(Beginning of SOURCE MATERIAL)

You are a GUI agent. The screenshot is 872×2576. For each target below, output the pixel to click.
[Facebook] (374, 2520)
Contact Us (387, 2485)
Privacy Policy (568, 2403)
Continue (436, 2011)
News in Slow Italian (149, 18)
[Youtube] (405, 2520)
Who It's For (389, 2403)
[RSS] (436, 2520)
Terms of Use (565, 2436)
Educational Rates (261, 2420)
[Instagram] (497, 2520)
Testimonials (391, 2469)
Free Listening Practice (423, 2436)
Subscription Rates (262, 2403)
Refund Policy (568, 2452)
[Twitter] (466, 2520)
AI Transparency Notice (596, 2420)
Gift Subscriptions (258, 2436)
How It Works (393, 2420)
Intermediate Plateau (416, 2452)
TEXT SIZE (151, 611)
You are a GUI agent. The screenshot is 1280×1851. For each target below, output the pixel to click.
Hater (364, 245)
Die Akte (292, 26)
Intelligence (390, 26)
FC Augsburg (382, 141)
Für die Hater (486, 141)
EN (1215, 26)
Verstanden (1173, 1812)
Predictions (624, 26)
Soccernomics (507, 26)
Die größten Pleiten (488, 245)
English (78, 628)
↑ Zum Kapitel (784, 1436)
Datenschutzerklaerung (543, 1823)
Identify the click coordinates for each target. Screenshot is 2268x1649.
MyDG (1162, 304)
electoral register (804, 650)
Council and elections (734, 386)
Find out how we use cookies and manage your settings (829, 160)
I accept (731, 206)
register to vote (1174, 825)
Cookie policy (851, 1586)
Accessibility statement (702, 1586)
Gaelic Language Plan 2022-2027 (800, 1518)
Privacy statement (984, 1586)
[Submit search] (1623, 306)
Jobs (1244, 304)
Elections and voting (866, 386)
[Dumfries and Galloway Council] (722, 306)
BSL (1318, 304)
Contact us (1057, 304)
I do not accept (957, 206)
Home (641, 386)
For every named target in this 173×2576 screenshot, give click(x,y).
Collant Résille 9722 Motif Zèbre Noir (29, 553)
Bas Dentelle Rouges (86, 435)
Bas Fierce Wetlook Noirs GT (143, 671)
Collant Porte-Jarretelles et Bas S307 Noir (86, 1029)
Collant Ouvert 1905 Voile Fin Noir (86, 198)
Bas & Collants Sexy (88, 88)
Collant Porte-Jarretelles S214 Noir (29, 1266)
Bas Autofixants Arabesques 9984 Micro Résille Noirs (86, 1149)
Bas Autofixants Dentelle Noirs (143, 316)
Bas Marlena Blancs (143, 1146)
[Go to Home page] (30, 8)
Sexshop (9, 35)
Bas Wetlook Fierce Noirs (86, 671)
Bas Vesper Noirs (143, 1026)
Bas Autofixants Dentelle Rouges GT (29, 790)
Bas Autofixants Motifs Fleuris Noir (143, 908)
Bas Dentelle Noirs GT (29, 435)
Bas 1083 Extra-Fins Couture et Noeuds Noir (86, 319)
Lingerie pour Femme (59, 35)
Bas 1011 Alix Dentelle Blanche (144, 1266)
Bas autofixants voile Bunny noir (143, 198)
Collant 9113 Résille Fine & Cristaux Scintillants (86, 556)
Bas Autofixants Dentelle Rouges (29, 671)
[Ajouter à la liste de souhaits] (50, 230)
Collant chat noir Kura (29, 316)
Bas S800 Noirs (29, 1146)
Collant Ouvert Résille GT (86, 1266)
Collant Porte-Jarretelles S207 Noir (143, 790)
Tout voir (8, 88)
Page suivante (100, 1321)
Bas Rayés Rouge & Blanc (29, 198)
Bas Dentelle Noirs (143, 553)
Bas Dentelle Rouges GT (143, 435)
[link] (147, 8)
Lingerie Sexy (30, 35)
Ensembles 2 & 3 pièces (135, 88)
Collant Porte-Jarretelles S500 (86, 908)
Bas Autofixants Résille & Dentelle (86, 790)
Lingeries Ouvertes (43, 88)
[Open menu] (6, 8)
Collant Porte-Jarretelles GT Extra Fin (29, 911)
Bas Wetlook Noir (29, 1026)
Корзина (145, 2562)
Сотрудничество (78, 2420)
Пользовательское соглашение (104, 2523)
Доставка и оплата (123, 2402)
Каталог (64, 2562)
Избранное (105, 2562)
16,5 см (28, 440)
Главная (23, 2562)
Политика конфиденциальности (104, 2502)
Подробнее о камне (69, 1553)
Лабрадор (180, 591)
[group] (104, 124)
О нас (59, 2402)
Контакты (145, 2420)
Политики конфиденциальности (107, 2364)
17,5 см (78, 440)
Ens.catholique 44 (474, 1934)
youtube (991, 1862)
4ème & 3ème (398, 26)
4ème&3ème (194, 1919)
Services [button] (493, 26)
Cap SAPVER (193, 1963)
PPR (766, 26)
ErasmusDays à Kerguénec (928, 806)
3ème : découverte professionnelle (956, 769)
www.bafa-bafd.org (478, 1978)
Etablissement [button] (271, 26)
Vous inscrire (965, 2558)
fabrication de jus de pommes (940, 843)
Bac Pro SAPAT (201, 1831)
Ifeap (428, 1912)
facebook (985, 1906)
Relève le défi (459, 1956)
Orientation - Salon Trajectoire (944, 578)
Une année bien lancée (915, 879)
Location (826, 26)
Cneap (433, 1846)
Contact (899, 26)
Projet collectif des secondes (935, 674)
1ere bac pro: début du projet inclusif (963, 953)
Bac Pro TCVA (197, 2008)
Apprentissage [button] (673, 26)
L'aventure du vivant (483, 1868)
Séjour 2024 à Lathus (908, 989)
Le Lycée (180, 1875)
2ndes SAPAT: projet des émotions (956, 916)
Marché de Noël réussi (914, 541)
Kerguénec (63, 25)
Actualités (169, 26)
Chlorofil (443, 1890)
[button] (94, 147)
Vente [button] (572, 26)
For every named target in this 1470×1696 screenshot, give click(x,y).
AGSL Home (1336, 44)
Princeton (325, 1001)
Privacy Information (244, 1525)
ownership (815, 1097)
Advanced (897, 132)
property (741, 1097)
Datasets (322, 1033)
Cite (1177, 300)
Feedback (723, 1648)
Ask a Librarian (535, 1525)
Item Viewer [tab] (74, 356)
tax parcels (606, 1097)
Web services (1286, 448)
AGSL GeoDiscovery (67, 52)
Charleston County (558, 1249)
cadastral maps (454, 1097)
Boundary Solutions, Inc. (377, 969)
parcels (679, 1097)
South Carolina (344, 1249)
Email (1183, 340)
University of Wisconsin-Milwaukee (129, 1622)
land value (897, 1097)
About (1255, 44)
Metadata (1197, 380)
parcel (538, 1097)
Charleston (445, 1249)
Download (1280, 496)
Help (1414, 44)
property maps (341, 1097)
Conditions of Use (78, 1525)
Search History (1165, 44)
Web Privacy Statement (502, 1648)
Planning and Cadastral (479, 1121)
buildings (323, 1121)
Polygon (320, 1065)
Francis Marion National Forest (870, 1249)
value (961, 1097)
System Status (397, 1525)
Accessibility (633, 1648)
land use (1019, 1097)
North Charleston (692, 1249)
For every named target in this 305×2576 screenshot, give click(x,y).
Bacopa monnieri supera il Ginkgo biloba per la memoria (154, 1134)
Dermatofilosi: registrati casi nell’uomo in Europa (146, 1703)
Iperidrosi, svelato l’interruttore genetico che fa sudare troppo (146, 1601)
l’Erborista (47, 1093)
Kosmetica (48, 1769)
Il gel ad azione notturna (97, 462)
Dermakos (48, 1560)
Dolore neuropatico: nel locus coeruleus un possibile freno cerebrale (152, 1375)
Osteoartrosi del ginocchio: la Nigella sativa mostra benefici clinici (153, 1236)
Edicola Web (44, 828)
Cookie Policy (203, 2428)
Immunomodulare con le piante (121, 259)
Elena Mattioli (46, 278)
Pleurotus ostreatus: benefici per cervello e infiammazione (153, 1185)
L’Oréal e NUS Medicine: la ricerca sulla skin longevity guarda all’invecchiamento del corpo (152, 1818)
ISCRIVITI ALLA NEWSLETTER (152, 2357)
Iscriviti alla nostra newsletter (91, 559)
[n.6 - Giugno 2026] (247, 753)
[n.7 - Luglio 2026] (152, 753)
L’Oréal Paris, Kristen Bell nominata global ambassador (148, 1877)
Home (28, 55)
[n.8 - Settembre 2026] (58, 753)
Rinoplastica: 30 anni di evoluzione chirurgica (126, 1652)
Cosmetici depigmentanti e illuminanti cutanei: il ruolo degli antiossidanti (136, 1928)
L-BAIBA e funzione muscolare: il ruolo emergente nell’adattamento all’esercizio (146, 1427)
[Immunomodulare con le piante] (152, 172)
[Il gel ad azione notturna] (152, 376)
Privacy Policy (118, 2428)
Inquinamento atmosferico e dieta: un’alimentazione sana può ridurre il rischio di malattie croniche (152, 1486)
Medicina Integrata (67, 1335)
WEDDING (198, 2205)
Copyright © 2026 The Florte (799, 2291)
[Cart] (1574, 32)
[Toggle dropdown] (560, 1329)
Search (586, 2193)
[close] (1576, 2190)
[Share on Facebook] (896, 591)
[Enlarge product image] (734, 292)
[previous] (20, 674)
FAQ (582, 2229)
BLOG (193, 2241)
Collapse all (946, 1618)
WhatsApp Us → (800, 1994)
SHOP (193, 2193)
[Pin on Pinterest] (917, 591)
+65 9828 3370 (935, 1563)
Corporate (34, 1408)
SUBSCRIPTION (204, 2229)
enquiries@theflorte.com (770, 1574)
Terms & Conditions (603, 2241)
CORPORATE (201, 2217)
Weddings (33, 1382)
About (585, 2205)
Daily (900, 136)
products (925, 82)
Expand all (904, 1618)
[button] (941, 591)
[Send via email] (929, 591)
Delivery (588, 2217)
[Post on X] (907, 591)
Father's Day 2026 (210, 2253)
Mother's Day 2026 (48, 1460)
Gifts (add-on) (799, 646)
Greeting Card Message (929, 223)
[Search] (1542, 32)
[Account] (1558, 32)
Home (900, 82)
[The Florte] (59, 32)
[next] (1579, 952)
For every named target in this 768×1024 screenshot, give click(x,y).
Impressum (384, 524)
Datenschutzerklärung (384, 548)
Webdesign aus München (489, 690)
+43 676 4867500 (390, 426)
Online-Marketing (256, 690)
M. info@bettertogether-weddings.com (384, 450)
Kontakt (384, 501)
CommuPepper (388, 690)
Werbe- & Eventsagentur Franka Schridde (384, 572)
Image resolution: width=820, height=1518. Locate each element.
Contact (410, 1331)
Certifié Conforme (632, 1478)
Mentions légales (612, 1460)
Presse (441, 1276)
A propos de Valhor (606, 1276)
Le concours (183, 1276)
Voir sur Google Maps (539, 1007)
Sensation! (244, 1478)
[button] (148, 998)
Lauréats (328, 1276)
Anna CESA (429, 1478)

(End of SOURCE MATERIAL)

_PROBLEM REQUIREMENTS:_ I'd like the lines above from the one with "Bas 1011 Alix Dentelle Blanche (144, 1266)" up to and including the one with "Bas Autofixants Résille & Dentelle (86, 790)" copied exactly, with no other lines.

_TASK RESPONSE:_
Bas 1011 Alix Dentelle Blanche (144, 1266)
Bas autofixants voile Bunny noir (143, 198)
Collant 9113 Résille Fine & Cristaux Scintillants (86, 556)
Bas Autofixants Dentelle Rouges (29, 671)
[Ajouter à la liste de souhaits] (50, 230)
Collant chat noir Kura (29, 316)
Bas S800 Noirs (29, 1146)
Collant Ouvert Résille GT (86, 1266)
Collant Porte-Jarretelles S207 Noir (143, 790)
Tout voir (8, 88)
Page suivante (100, 1321)
Bas Rayés Rouge & Blanc (29, 198)
Bas Dentelle Noirs (143, 553)
Bas Dentelle Rouges GT (143, 435)
[link] (147, 8)
Lingerie Sexy (30, 35)
Ensembles 2 & 3 pièces (135, 88)
Collant Porte-Jarretelles S500 (86, 908)
Bas Autofixants Résille & Dentelle (86, 790)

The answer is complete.